Purpose: : Ocular neovascularization is the most common cause of blindness in all age groups and evidence suggests that this pathology is mediated in part through inflammation. Mammals must rely on a dietary supply of ω-3 long-chain polyunsaturated fatty acids (LCPUFAs), which are essential nutrients known to have anti-inflammatory effects. We have previously reported that ω-3 LCPUFAs (docosahexaenoic acid and eicosapentaenoic acid) have a significant protective effect in retinopathy and that retinal microglia play a key role in this process. Mice given a ω-3 LCPUFA diet exhibited enhanced vessel regrowth and reduced neovascularization following oxygen exposure. To further investigate the dietary regulation of microglia recruitment, we performed Illumina microarray analysis on retinas from mice on diets enriched in either ω-3 or ω-6 LCPUFAs.

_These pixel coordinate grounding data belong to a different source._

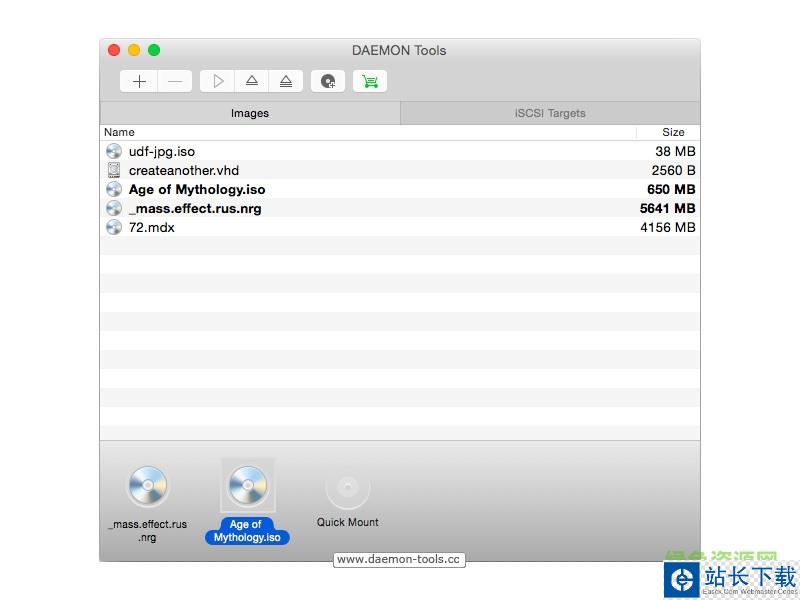The height and width of the screenshot is (600, 800).
Task: Select createanother.vhd row in list
Action: click(x=184, y=170)
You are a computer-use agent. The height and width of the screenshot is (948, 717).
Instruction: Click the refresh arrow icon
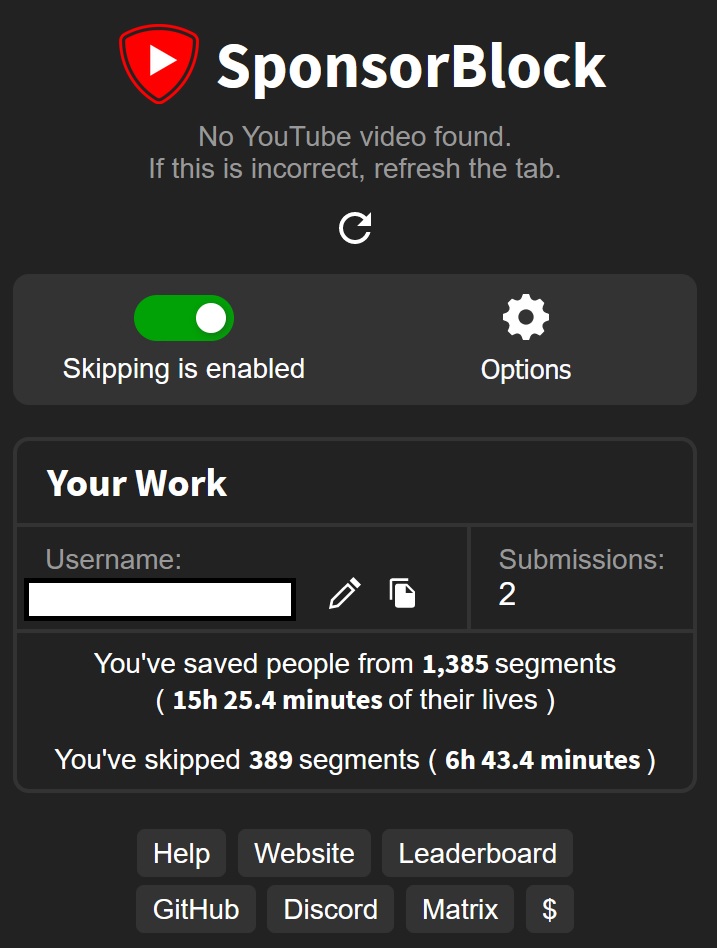click(x=355, y=228)
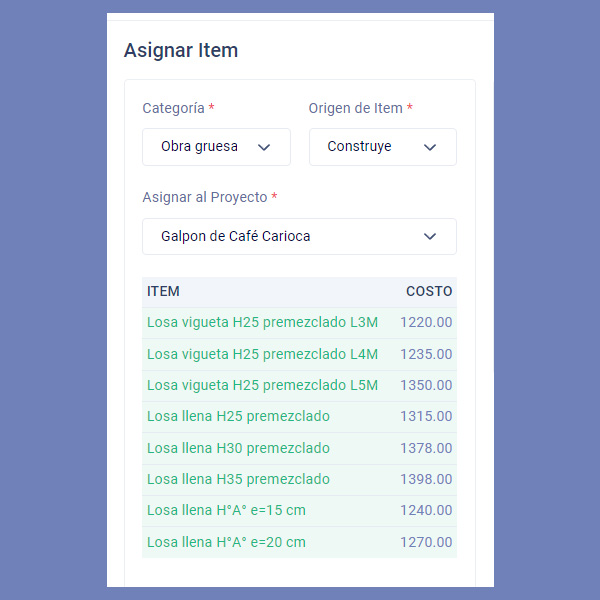Pick Losa llena H°A° e=20 cm
The image size is (600, 600).
pyautogui.click(x=226, y=542)
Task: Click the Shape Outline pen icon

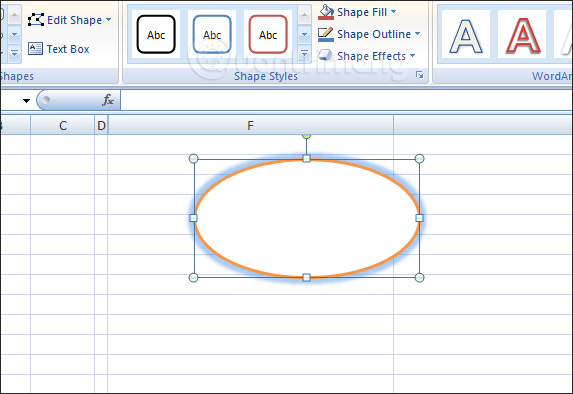Action: [x=325, y=34]
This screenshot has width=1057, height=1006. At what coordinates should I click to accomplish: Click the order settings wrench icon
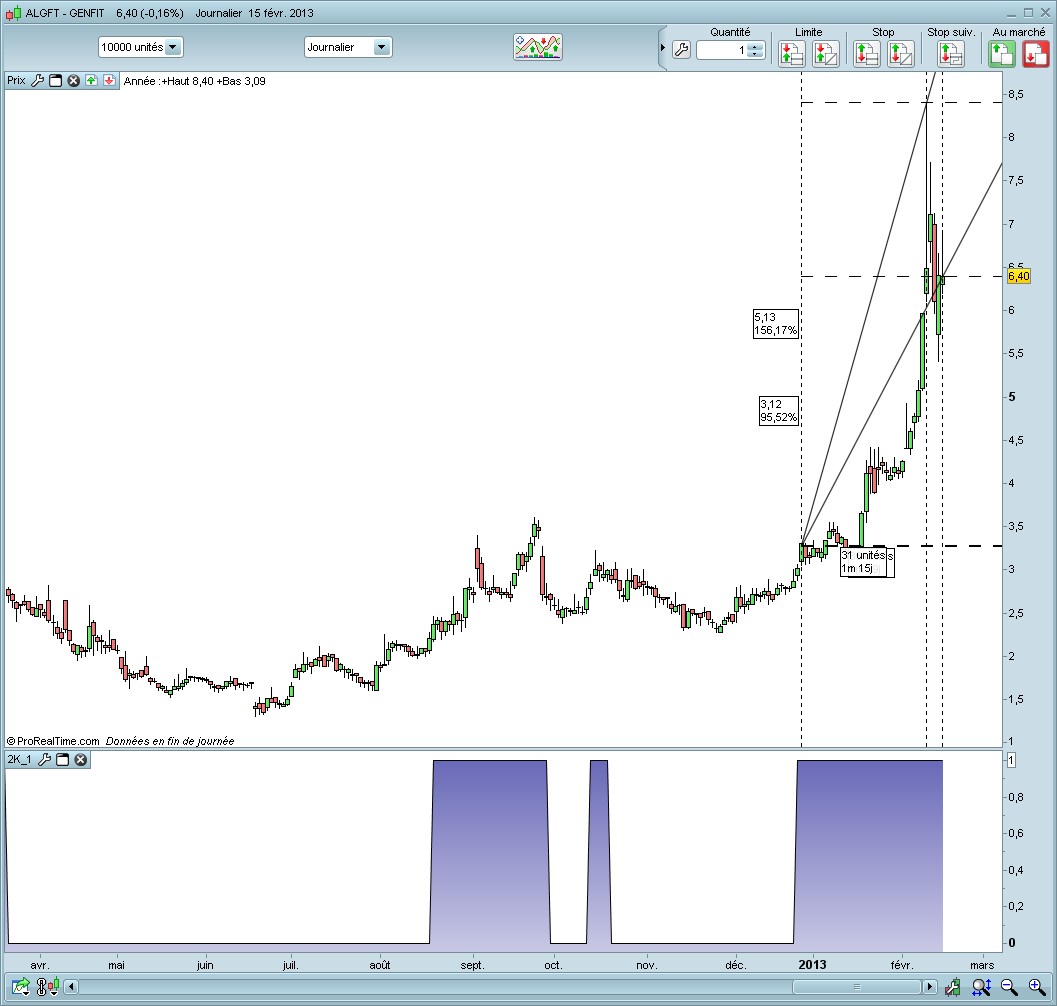(x=681, y=50)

Methods: : Beginning at postnatal day 0 (P0), mothers were fed diets enriched with either ω-3 or ω-6 LCPUFAs. To induce vessel loss, and subsequent pathological neovascularization, nursing mothers and pups were exposed to 75% oxygen from P7 to P12 and returned to room air. Retinas from each group were isolated and flash frozen using RNase-free techniques. Total RNA was extracted and prepared for Illumina microarray analysis using the Mouse-ref 6 chip. Data were acquired using the Illumina BeadStudio software and further analysis was performed using Significance Analysis of Microarray (SAM), and J-Express Pro 2.7 software. Differentially expressed genes were validated using real-time PCR.

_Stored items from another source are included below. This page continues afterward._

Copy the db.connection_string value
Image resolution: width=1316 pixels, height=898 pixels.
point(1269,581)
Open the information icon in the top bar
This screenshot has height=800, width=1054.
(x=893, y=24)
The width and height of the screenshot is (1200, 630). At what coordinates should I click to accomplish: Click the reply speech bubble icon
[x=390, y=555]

Results: : Lectin stained, flat-mounted retinas from ω-3 or ω-6 fed mice with oxygen-induced retinopathy were assessed for severity of vaso-obliteration (VO) and neovascularization (NV). As previously shown both VO and NV were more severe in ω-6 fed mice (%VO: 19.0 ± 1.0; %NV: 10.2 ± 0.7) than in the ω-3 fed counterparts (%VO: 14.7 ± 1.5, p < 0.05; %NV: 2.9 ± 0.5, p < 0.001). Up-regulation of activated macrophage markers, pro-inflammatory mediators, angiogenic mediators, as well as adhesion markers required for microglia recruitment existed in retinas of ω-6 fed mice compared to their ω-3 fed counterparts.

Conclusions: : These findings suggest that up-regulation of adhesion markers in ω-6 fed mice may be responsible for recruiting inflammatory cells and activated macrophages, which in turn stimulate increased angiogenic signals resulting in more severe neovascularization.